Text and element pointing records
-- START --
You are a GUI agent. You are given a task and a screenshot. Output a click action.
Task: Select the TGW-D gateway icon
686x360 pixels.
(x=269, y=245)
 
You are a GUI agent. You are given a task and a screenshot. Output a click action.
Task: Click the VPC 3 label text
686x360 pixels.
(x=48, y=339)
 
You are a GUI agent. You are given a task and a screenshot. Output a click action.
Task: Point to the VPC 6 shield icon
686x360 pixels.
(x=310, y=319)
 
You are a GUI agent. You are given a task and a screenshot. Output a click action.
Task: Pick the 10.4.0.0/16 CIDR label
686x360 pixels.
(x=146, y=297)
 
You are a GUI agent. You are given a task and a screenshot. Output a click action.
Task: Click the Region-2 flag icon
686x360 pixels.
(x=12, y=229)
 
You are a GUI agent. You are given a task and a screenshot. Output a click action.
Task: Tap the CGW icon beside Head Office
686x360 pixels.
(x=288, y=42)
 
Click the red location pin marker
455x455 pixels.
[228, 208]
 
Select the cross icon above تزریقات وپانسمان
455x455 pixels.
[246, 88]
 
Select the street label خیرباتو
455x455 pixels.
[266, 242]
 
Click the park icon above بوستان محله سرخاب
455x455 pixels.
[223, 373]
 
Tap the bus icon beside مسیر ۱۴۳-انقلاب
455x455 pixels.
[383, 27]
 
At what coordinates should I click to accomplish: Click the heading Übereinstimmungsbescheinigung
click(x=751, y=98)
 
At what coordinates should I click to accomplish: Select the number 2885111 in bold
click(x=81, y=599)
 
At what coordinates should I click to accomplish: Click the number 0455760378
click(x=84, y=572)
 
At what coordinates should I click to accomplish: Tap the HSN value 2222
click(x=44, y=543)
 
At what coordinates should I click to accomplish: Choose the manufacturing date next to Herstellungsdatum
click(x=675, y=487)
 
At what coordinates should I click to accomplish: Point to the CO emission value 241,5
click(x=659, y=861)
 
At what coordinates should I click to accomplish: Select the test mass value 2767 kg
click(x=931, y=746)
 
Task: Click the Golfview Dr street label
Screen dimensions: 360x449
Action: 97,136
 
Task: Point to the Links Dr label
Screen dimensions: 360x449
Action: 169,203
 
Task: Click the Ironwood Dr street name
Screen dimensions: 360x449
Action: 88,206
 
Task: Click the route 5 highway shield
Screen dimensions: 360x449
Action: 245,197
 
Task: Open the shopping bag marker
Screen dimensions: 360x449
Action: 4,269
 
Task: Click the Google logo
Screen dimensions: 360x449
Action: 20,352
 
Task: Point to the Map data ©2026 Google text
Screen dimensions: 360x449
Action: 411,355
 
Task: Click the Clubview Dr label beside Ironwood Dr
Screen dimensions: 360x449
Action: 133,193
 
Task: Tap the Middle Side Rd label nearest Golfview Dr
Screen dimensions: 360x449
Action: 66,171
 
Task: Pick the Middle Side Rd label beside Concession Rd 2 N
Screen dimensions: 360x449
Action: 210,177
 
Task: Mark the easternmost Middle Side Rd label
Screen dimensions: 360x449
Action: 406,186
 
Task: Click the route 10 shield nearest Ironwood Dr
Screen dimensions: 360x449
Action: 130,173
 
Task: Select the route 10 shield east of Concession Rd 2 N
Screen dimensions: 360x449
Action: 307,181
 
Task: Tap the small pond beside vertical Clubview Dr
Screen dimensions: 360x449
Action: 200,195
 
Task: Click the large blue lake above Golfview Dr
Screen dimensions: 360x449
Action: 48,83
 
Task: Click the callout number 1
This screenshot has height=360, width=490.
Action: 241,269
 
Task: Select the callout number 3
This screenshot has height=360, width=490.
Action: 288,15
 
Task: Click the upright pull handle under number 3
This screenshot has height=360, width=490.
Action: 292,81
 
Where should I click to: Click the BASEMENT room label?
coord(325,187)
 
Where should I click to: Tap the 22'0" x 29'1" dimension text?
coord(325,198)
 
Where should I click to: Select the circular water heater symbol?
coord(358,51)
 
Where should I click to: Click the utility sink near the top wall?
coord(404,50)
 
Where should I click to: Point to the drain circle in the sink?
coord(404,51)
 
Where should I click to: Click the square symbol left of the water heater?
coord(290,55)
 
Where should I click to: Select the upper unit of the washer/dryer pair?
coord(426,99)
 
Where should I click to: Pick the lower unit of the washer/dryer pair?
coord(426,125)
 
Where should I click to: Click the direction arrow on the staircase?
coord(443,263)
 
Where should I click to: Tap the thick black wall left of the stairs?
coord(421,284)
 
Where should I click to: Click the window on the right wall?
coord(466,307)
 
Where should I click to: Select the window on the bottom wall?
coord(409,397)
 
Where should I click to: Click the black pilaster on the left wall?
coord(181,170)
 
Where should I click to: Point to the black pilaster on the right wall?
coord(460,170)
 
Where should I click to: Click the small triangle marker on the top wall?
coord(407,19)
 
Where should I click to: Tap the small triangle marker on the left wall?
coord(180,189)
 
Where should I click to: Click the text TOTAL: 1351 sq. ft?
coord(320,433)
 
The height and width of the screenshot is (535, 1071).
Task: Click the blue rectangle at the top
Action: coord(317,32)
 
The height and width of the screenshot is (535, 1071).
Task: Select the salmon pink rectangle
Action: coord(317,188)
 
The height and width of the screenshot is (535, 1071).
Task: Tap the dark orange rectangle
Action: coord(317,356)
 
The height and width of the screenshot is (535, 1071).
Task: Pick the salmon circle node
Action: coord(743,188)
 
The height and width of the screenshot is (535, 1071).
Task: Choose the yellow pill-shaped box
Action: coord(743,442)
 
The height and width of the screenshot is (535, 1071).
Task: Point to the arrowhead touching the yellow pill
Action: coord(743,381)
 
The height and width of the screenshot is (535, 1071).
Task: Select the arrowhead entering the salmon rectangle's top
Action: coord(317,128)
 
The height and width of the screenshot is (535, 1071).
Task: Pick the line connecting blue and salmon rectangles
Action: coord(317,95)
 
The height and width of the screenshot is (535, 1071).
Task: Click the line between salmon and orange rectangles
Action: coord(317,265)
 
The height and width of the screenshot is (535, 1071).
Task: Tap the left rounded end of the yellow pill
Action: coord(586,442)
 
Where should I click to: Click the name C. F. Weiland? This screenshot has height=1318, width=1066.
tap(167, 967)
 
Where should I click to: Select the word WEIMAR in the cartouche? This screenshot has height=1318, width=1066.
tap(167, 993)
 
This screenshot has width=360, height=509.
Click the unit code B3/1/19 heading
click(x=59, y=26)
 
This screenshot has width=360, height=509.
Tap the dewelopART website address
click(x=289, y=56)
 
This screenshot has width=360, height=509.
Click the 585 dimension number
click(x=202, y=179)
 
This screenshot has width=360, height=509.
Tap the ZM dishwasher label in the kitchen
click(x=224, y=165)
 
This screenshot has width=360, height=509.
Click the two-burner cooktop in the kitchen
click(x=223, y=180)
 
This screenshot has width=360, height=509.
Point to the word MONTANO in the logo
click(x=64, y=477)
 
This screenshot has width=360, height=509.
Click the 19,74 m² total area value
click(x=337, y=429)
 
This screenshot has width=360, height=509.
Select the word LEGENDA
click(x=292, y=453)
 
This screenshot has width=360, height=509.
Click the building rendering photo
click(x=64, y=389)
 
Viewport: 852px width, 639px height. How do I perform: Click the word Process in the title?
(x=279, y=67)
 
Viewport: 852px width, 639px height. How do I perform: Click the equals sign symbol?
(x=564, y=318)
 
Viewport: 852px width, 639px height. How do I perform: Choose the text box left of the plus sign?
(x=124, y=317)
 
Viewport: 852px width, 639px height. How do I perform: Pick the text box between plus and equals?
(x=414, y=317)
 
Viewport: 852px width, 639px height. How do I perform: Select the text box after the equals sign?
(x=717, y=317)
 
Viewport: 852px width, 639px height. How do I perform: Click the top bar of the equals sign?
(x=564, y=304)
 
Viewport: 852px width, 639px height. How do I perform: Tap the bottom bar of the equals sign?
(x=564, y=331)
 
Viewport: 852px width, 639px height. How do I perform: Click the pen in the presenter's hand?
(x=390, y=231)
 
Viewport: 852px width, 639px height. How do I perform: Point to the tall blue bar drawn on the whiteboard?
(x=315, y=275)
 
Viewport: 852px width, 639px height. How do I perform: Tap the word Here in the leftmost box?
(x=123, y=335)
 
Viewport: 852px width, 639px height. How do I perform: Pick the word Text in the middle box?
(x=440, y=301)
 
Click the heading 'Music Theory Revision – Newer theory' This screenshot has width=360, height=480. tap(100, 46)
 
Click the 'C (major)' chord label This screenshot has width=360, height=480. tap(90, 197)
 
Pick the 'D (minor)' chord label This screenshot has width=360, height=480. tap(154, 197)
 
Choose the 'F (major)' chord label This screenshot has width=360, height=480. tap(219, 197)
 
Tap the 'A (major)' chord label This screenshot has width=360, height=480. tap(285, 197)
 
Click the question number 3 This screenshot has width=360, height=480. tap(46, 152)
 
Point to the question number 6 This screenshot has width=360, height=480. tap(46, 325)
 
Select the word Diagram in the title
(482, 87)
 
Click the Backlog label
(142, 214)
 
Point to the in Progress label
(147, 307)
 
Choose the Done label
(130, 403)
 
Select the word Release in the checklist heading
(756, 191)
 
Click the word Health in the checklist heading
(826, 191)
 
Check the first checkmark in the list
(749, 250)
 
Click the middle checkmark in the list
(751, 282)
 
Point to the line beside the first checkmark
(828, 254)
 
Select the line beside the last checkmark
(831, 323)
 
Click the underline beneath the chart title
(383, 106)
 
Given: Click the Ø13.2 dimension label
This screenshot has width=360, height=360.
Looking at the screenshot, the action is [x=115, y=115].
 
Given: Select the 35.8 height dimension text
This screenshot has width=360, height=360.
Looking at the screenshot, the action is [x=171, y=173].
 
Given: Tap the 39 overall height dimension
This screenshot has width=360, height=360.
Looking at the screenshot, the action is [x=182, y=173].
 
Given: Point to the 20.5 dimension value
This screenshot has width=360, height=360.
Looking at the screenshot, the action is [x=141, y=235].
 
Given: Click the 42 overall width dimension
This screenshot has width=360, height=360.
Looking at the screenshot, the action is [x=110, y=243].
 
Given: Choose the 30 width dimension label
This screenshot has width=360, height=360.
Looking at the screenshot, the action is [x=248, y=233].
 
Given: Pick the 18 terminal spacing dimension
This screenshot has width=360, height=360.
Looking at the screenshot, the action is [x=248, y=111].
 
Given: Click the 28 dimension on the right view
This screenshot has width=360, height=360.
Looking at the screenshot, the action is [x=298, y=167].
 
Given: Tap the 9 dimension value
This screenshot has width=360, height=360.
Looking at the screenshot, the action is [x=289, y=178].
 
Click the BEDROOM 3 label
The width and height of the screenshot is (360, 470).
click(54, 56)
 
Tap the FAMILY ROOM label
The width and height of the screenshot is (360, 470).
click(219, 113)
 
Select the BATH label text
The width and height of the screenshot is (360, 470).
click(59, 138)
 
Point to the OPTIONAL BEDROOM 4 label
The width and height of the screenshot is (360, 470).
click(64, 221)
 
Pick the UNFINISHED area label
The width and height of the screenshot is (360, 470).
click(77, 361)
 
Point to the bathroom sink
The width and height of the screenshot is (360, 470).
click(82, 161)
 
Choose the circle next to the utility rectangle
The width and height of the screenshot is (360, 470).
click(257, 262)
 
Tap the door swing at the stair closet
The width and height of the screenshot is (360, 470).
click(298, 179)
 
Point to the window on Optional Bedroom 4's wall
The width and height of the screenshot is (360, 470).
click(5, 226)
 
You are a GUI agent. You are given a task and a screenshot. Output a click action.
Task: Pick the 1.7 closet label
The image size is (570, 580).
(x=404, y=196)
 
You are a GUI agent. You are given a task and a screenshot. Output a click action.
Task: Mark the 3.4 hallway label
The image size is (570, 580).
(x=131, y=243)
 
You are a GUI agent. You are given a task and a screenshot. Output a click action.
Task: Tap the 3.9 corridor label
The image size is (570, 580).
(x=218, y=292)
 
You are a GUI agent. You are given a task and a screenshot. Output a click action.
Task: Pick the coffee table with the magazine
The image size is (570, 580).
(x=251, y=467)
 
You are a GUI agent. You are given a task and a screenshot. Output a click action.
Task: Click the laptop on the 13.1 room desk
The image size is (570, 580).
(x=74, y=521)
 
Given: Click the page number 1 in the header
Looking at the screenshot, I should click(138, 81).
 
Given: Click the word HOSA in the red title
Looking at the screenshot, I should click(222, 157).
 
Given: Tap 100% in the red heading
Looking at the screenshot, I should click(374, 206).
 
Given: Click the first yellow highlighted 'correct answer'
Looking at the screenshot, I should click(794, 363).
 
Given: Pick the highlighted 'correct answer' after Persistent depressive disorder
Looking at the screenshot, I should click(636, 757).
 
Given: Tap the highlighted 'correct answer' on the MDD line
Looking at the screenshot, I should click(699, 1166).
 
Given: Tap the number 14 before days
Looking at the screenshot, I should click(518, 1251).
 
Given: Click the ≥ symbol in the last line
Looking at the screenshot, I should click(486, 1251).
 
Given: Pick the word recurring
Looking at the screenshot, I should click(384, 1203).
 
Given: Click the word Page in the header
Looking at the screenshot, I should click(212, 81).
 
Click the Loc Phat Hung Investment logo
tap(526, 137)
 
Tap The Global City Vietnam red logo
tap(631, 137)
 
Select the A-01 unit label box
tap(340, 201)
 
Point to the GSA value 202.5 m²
-- END --
To be done
Copy out, unchanged, the lines of the records from the line with "At what coordinates should I click to accomplish: Tap" up to and including the line with "click(x=659, y=861)".

Completed task
At what coordinates should I click to accomplish: Tap the HSN value 2222
click(x=44, y=543)
 
At what coordinates should I click to accomplish: Choose the manufacturing date next to Herstellungsdatum
click(x=675, y=487)
 
At what coordinates should I click to accomplish: Point to the CO emission value 241,5
click(x=659, y=861)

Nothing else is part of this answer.